EXERCISE TASKS
• A. From the paragraph on bladder discomfort, copy the passage from "Previous reports regarding" to "CRBD is necessary.".
• B. List every drug named in the paragraph on bladder discomfort.
• C. Translate this sentence from the paragraph on bladder discomfort into Spanish: "Chlorpheniramine administration may reduce the incidence of bladder discomfort by preventing bladder detrusor muscle contraction."

Previous reports regarding bladder discomfort demonstrated that type 2 and 3 muscarinic receptors are related to bladder discomfort [5, 15]. Type 3 muscarinic receptor blockers such as oxybutynin and glycopyrrolate have been investigated for the prevention of bladder discomfort [1, 5]. Chlorpheniramine blocks type 2 muscarinic receptors more selectively [10]. Type 2 muscarinic receptor activation results detrusor smooth muscle contraction [16]. Chlorpheniramine administration may reduce the incidence of bladder discomfort by preventing bladder detrusor muscle contraction. Further investigation regarding type 2 muscarinic receptor blockers and CRBD is necessary.

ENTRIES PROVIDED
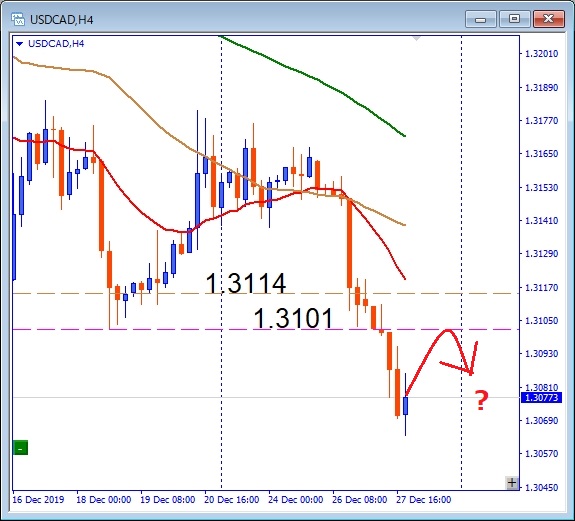The width and height of the screenshot is (575, 521).
Task: Click the 20 Dec 16:00 time label
Action: (231, 500)
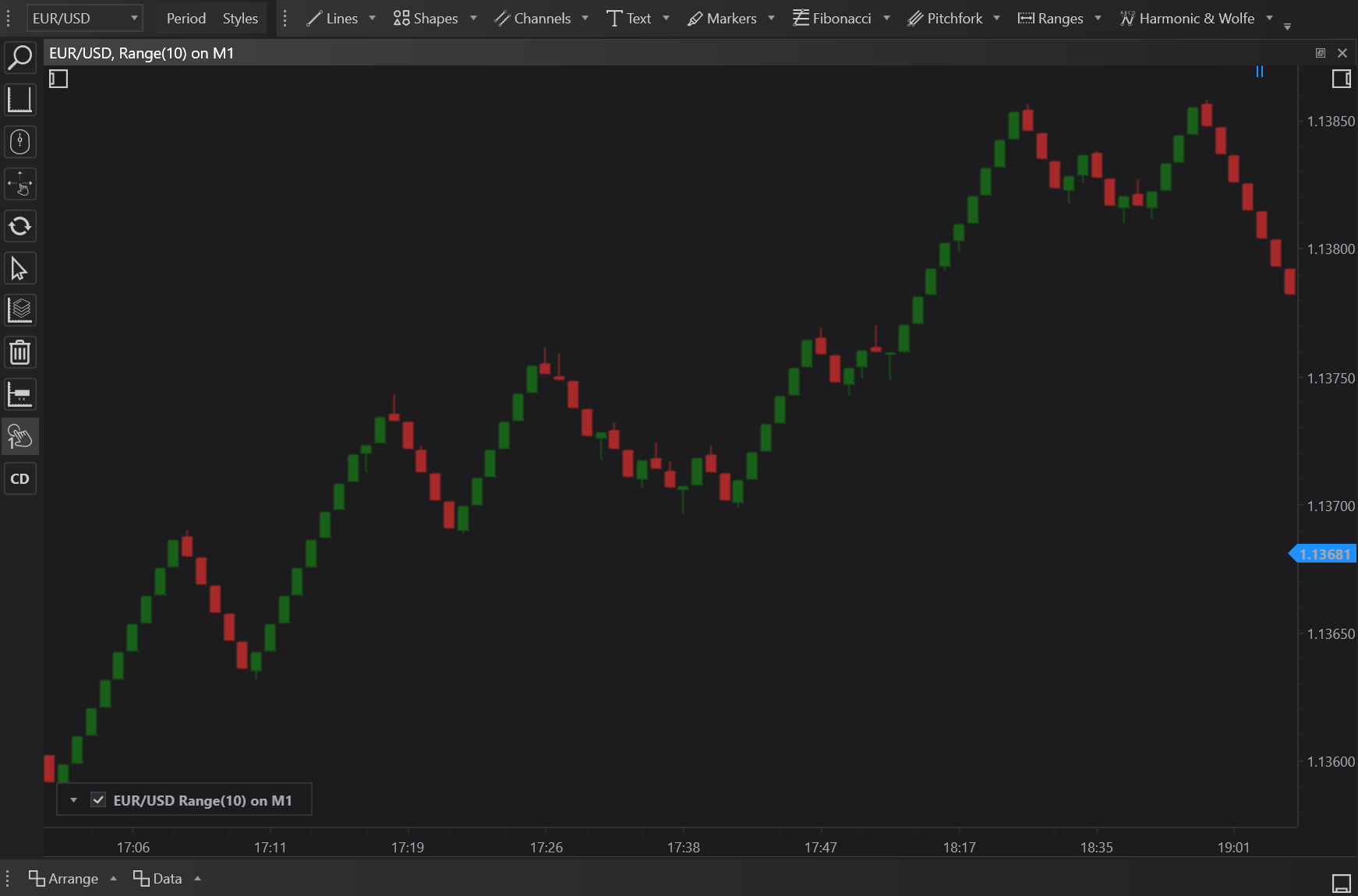1358x896 pixels.
Task: Expand the legend collapse arrow near EUR/USD Range(10)
Action: pyautogui.click(x=73, y=800)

SOLUTIONS TO THE TASKS
• A.
Previous reports regarding bladder discomfort demonstrated that type 2 and 3 muscarinic receptors are related to bladder discomfort [5, 15]. Type 3 muscarinic receptor blockers such as oxybutynin and glycopyrrolate have been investigated for the prevention of bladder discomfort [1, 5]. Chlorpheniramine blocks type 2 muscarinic receptors more selectively [10]. Type 2 muscarinic receptor activation results detrusor smooth muscle contraction [16]. Chlorpheniramine administration may reduce the incidence of bladder discomfort by preventing bladder detrusor muscle contraction. Further investigation regarding type 2 muscarinic receptor blockers and CRBD is necessary.

• B.
oxybutynin
glycopyrrolate
chlorpheniramine

• C. La administración de clorfeniramina puede reducir la incidencia de molestias vesicales al prevenir la contracción del músculo detrusor de la vejiga.